EXERCISE GOAL: The lines from the one containing "Open the 'Facturen versturen via' dropdown" through the final line of the listing below are what the answer must repeat, exactly and only, leaving pictures out.

- - -

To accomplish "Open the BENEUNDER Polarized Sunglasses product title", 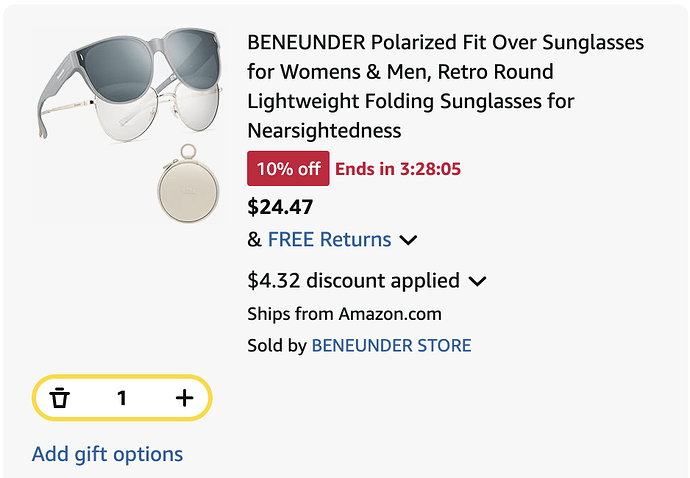I will click(445, 87).

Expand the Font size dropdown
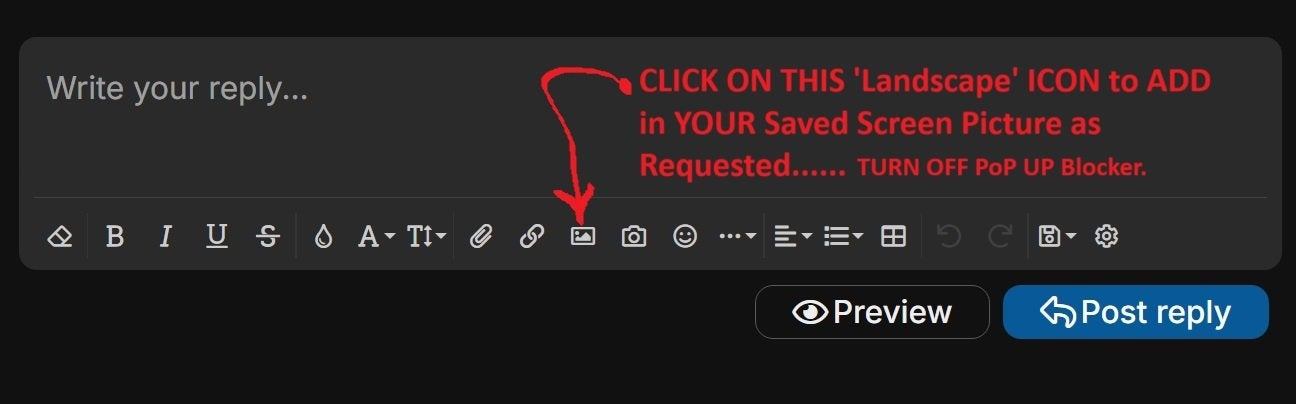point(427,237)
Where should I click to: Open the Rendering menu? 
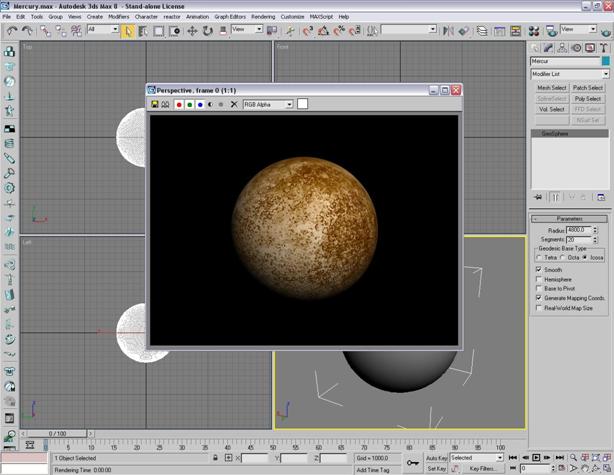[263, 17]
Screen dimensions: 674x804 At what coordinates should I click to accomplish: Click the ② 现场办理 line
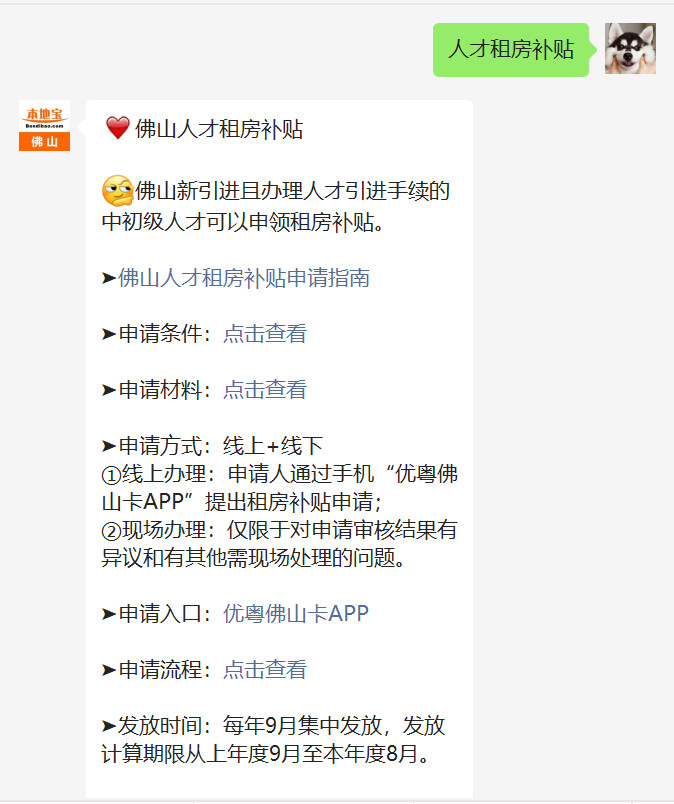coord(280,544)

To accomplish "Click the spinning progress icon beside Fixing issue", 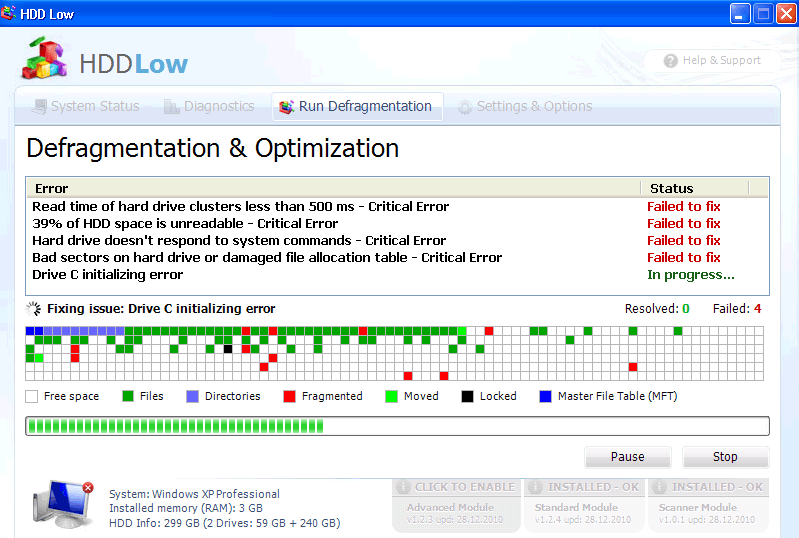I will (34, 309).

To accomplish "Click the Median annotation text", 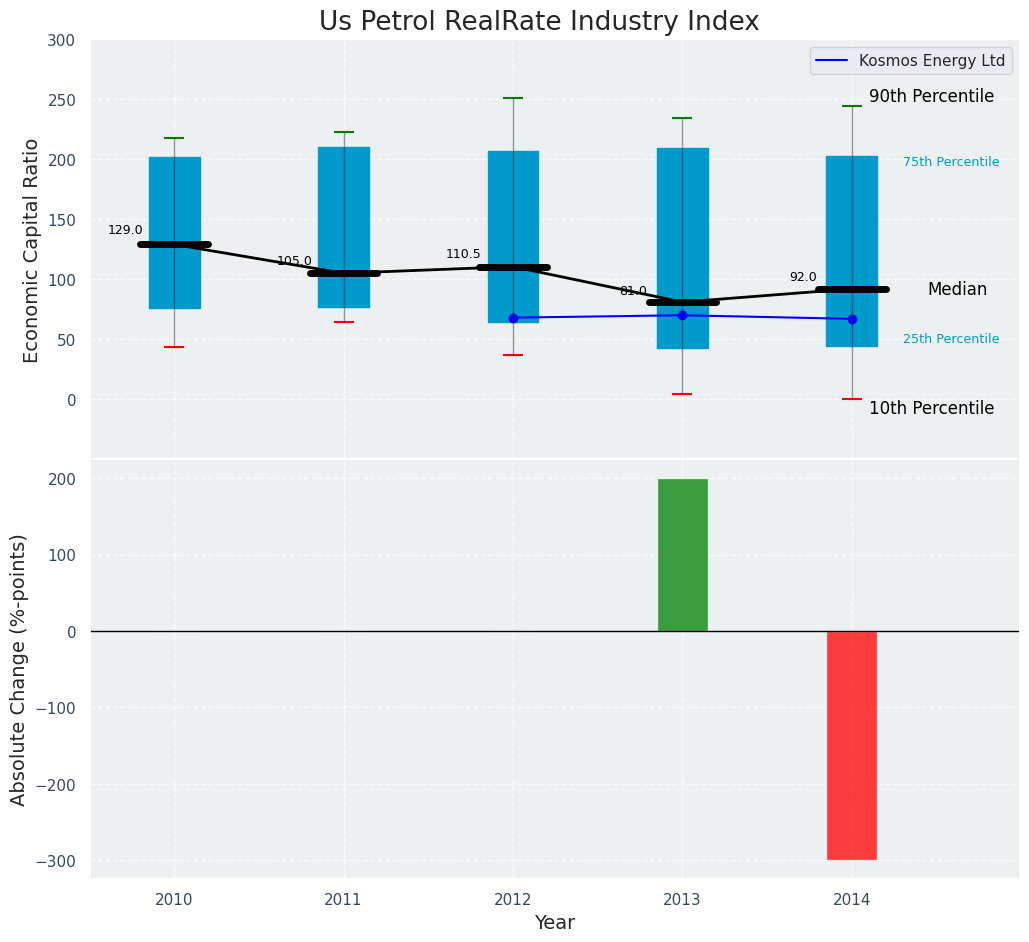I will (957, 290).
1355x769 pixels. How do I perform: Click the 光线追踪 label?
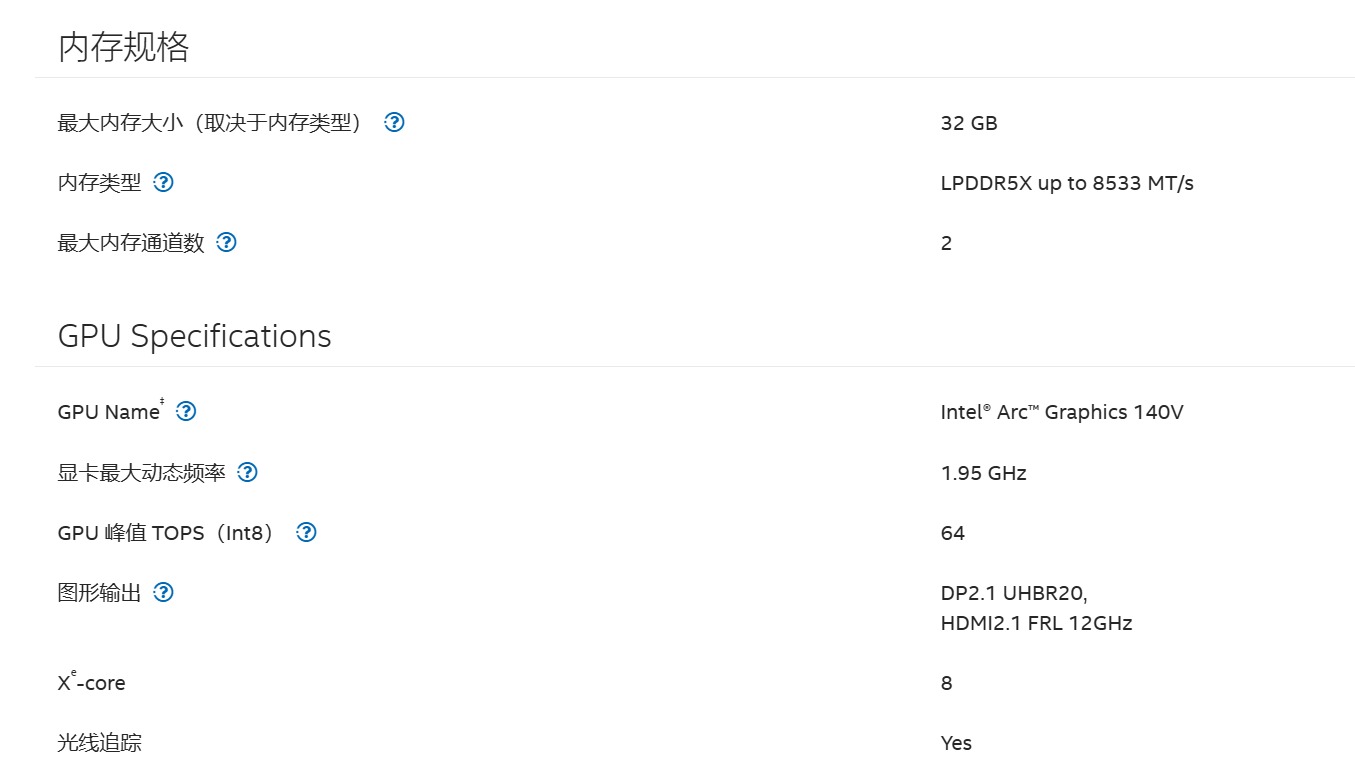point(99,744)
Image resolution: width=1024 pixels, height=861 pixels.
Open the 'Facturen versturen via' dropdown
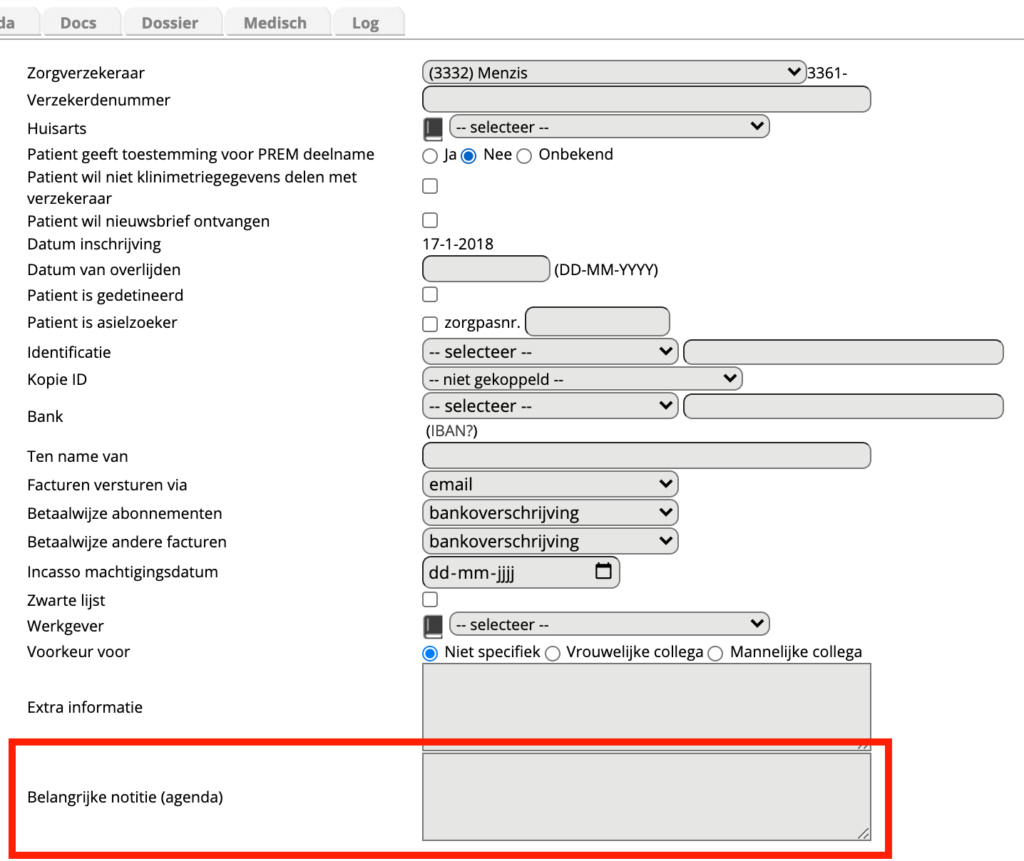point(550,484)
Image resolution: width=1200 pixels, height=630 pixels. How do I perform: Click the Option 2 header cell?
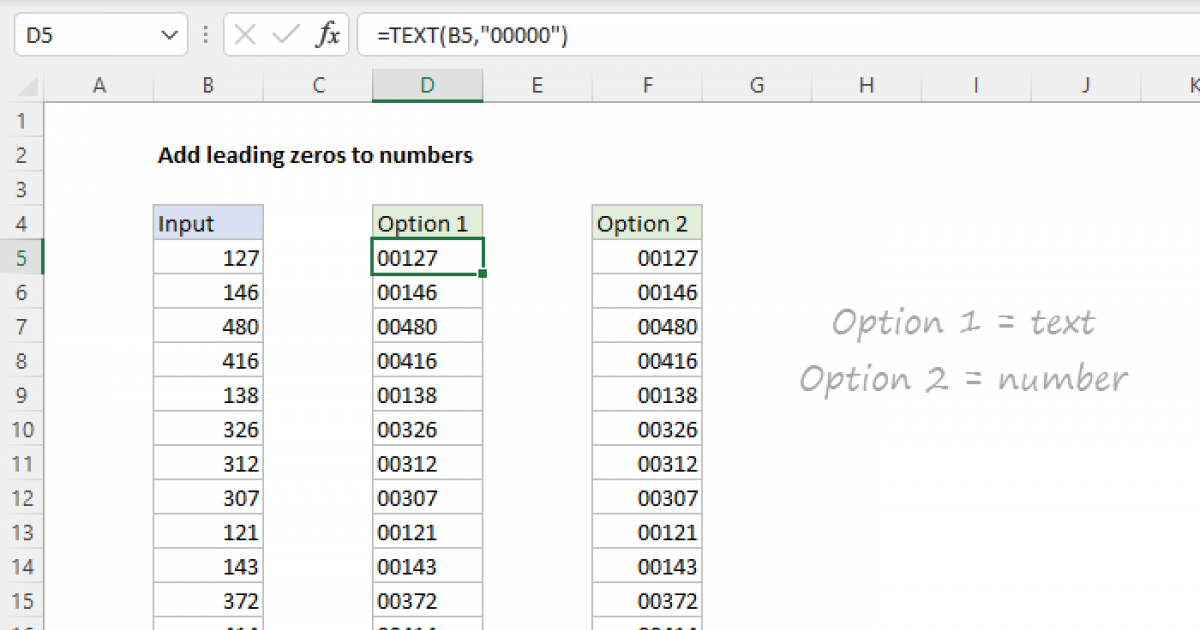point(646,223)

- - -

EXERCISE RESPONSE:
Open the 'Facturen versturen via' dropdown
point(550,484)
Image resolution: width=1200 pixels, height=630 pixels. How do I perform: Click the Option 2 header cell?
point(646,223)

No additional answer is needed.